_Your objective_
Could you copy out every line of the material below, word for word and without changes?

-=-=-=-=-

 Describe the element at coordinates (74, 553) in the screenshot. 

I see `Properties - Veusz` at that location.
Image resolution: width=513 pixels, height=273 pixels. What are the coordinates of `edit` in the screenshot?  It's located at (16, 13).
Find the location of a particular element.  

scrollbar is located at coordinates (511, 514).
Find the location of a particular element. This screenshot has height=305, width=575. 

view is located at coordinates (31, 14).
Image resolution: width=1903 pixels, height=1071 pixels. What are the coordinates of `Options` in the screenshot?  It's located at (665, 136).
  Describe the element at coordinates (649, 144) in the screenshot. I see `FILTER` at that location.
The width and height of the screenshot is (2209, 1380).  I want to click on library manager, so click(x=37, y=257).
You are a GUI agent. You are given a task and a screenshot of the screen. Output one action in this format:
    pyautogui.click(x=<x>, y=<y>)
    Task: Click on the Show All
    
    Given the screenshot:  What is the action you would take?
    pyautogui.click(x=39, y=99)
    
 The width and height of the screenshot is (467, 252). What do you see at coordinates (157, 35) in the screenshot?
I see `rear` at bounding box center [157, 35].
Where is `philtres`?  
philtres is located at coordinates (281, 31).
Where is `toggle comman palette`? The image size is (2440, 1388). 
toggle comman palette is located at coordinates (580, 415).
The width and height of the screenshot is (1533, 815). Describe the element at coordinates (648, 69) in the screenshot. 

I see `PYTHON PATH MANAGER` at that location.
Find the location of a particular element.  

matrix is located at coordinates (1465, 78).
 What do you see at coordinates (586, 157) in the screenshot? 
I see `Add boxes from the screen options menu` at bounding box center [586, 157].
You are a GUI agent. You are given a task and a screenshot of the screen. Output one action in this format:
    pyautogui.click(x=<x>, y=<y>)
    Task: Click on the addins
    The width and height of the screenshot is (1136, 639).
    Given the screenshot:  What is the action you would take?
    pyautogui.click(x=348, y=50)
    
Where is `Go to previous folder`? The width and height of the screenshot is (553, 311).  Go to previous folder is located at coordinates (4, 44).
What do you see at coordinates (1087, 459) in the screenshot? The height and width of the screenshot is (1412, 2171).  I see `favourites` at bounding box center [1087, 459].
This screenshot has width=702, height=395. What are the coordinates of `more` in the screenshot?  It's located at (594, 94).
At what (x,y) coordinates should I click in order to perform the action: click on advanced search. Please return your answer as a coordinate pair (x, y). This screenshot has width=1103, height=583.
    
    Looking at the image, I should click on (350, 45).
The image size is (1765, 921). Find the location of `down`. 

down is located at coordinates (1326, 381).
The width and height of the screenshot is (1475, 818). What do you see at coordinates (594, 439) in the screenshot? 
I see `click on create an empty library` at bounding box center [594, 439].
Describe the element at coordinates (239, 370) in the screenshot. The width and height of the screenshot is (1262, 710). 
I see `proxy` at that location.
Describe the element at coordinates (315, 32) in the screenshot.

-=-=-=-=-

_Response for this exercise_
 Describe the element at coordinates (74, 553) in the screenshot. 

I see `Properties - Veusz` at that location.
Image resolution: width=513 pixels, height=273 pixels. What are the coordinates of `edit` in the screenshot?  It's located at (16, 13).
Find the location of a particular element.  

scrollbar is located at coordinates (511, 514).
Find the location of a particular element. This screenshot has height=305, width=575. 

view is located at coordinates (31, 14).
Image resolution: width=1903 pixels, height=1071 pixels. What are the coordinates of `Options` in the screenshot?  It's located at (665, 136).
  Describe the element at coordinates (649, 144) in the screenshot. I see `FILTER` at that location.
The width and height of the screenshot is (2209, 1380).  I want to click on library manager, so click(x=37, y=257).
You are a GUI agent. You are given a task and a screenshot of the screen. Output one action in this format:
    pyautogui.click(x=<x>, y=<y>)
    Task: Click on the Show All
    
    Given the screenshot:  What is the action you would take?
    pyautogui.click(x=39, y=99)
    
 The width and height of the screenshot is (467, 252). What do you see at coordinates (157, 35) in the screenshot?
I see `rear` at bounding box center [157, 35].
Where is `philtres`?  
philtres is located at coordinates (281, 31).
Where is `toggle comman palette`? The image size is (2440, 1388). 
toggle comman palette is located at coordinates (580, 415).
The width and height of the screenshot is (1533, 815). Describe the element at coordinates (648, 69) in the screenshot. 

I see `PYTHON PATH MANAGER` at that location.
Find the location of a particular element.  

matrix is located at coordinates (1465, 78).
 What do you see at coordinates (586, 157) in the screenshot? 
I see `Add boxes from the screen options menu` at bounding box center [586, 157].
You are a GUI agent. You are given a task and a screenshot of the screen. Output one action in this format:
    pyautogui.click(x=<x>, y=<y>)
    Task: Click on the addins
    The width and height of the screenshot is (1136, 639).
    Given the screenshot:  What is the action you would take?
    pyautogui.click(x=348, y=50)
    
Where is `Go to previous folder`? The width and height of the screenshot is (553, 311).  Go to previous folder is located at coordinates (4, 44).
What do you see at coordinates (1087, 459) in the screenshot? The height and width of the screenshot is (1412, 2171).  I see `favourites` at bounding box center [1087, 459].
This screenshot has width=702, height=395. What are the coordinates of `more` in the screenshot?  It's located at (594, 94).
At what (x,y) coordinates should I click in order to perform the action: click on advanced search. Please return your answer as a coordinate pair (x, y). This screenshot has width=1103, height=583.
    
    Looking at the image, I should click on (350, 45).
The image size is (1765, 921). Find the location of `down`. 

down is located at coordinates (1326, 381).
The width and height of the screenshot is (1475, 818). What do you see at coordinates (594, 439) in the screenshot? 
I see `click on create an empty library` at bounding box center [594, 439].
Describe the element at coordinates (239, 370) in the screenshot. The width and height of the screenshot is (1262, 710). 
I see `proxy` at that location.
Describe the element at coordinates (315, 32) in the screenshot.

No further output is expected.